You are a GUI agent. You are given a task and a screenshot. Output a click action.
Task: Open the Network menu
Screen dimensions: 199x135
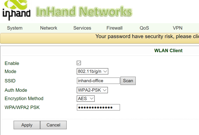49,28
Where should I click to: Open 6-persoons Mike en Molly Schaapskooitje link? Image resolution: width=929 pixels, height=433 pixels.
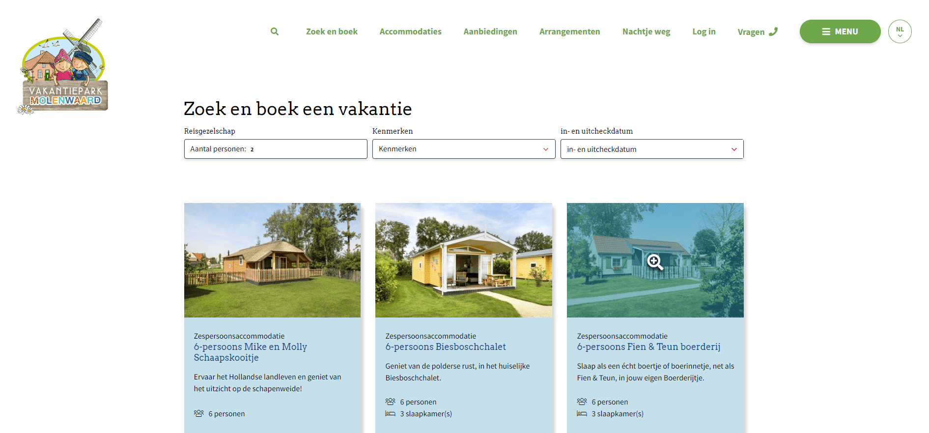click(250, 352)
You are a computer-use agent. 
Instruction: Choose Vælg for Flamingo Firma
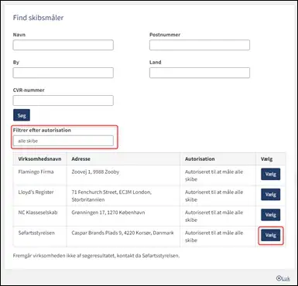click(x=271, y=174)
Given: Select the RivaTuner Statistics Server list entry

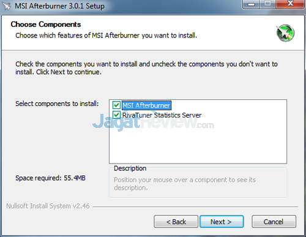Looking at the screenshot, I should click(162, 115).
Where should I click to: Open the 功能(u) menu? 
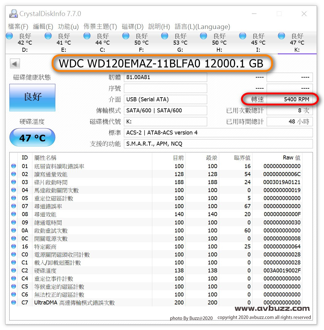[x=68, y=26]
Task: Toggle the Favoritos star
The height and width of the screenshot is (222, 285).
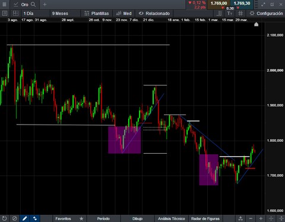Action: [81, 218]
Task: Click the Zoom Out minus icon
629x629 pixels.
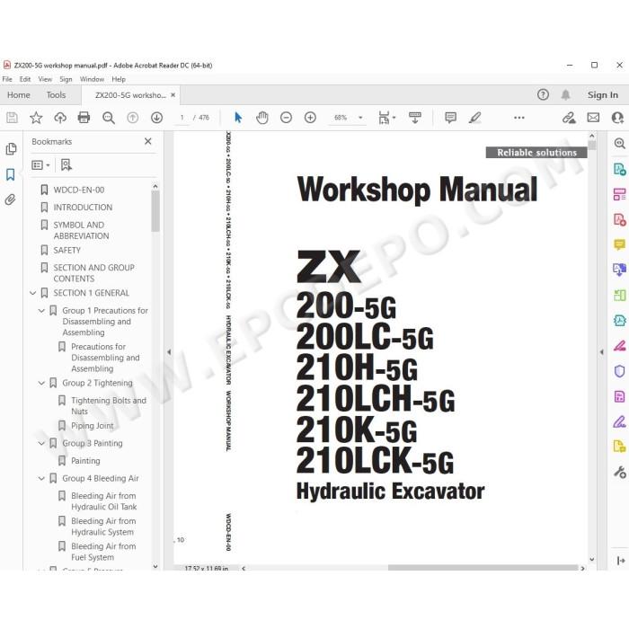Action: [x=286, y=118]
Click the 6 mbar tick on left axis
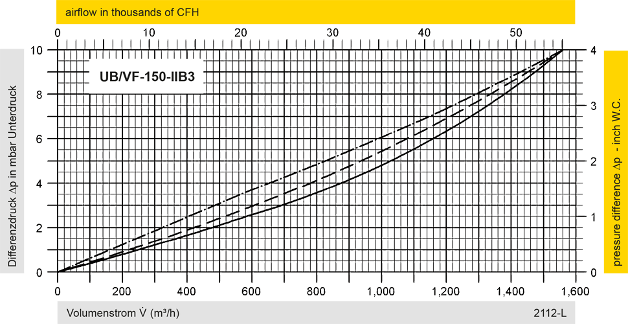The image size is (628, 324). click(39, 139)
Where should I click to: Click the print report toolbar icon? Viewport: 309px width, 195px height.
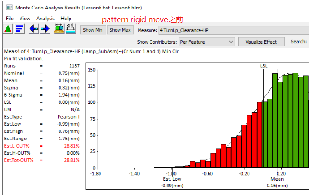tap(71, 29)
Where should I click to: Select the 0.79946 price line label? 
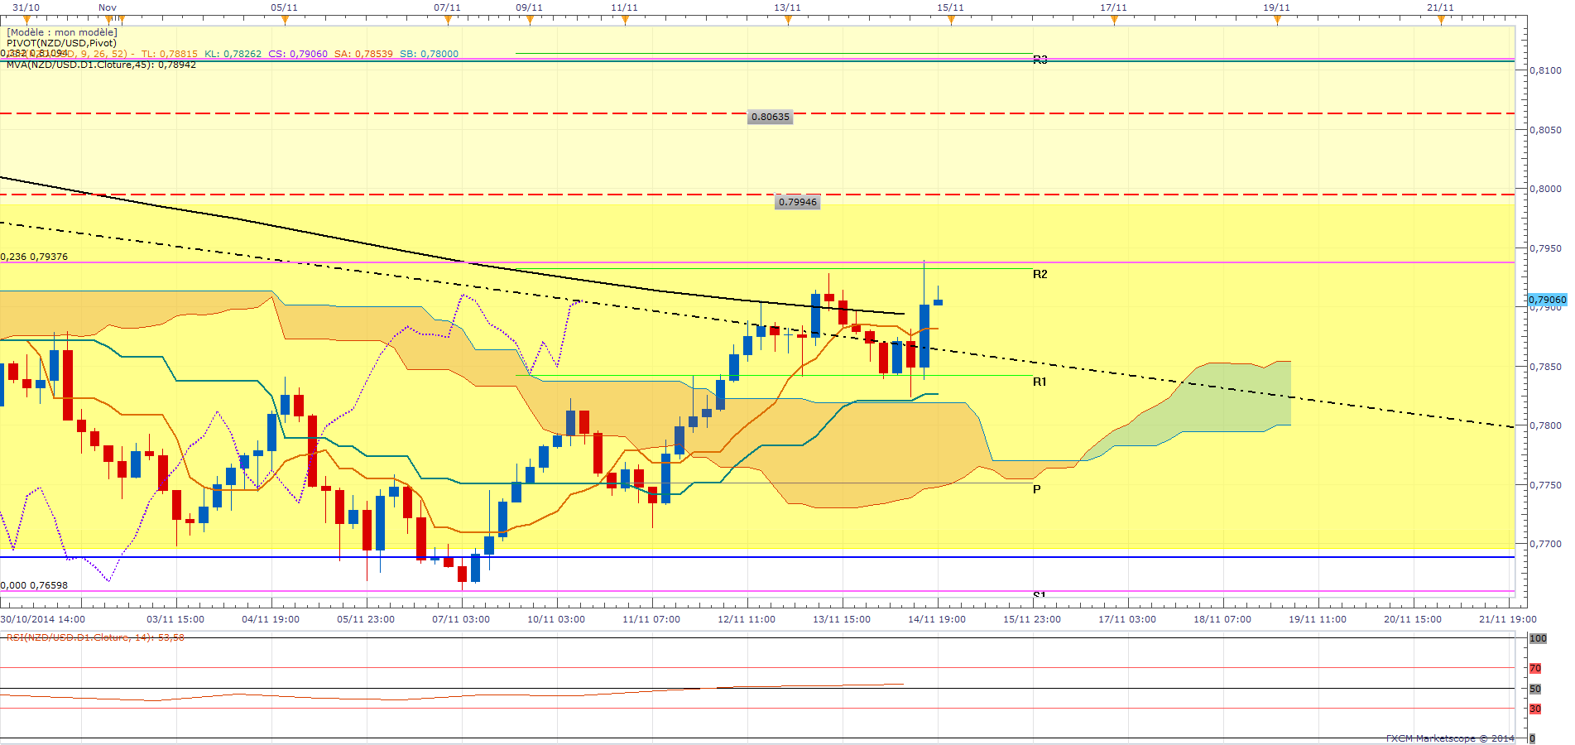tap(798, 202)
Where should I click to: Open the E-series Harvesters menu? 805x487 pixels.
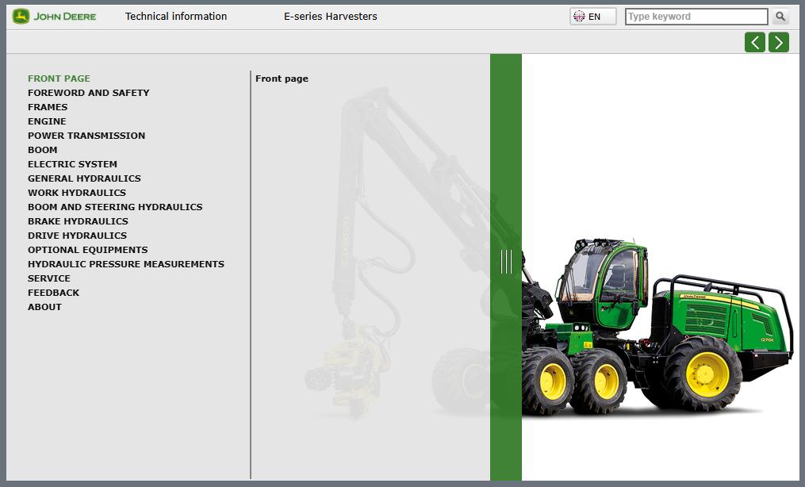coord(330,16)
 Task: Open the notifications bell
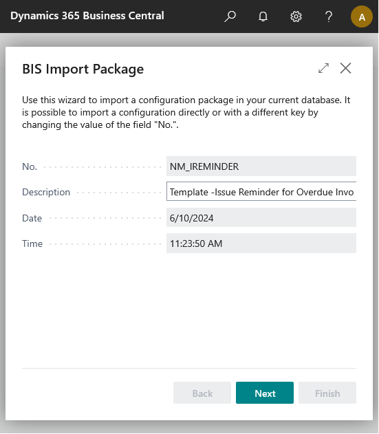[263, 17]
# # # # #
- Énoncé de l'exercice -
Transcrivez s'il vous plaît chaque ligne du matériel ci-dessus sous forme de liste JSON de chaînes, à raison d'une chaîne par ligne. Omettez les lignes vides et laissez les images de côté.

- Résultat de l'exercice -
[
  "You are a GUI agent. You are given a task and a screenshot. Output a click action.",
  "Task: Open the Network menu",
  "Screen dimensions: 199x135",
  "49,28",
  "Where should I click to: Open 6-persoons Mike en Molly Schaapskooitje link? Image resolution: width=929 pixels, height=433 pixels.",
  "click(250, 352)",
  "You are a computer-use agent. ",
  "Instruction: Choose Vælg for Flamingo Firma",
  "click(x=271, y=174)",
  "Given: Select the RivaTuner Statistics Server list entry",
  "Looking at the screenshot, I should click(162, 115).",
  "Where should I click to: Open the 功能(u) menu? ",
  "[x=68, y=26]",
  "Task: Toggle the Favoritos star",
  "The height and width of the screenshot is (222, 285).",
  "Action: [81, 218]",
  "Task: Click the Zoom Out minus icon",
  "629x629 pixels.",
  "Action: [x=286, y=118]",
  "Click the 6 mbar tick on left axis",
  "The image size is (628, 324). click(39, 139)",
  "Where should I click to: Click the print report toolbar icon? Viewport: 309px width, 195px height.",
  "tap(71, 29)",
  "Where should I click to: Select the 0.79946 price line label? ",
  "tap(798, 202)",
  "Where should I click to: Open the E-series Harvesters menu? 805x487 pixels.",
  "coord(330,16)",
  " Task: Open the notifications bell",
  "[263, 17]"
]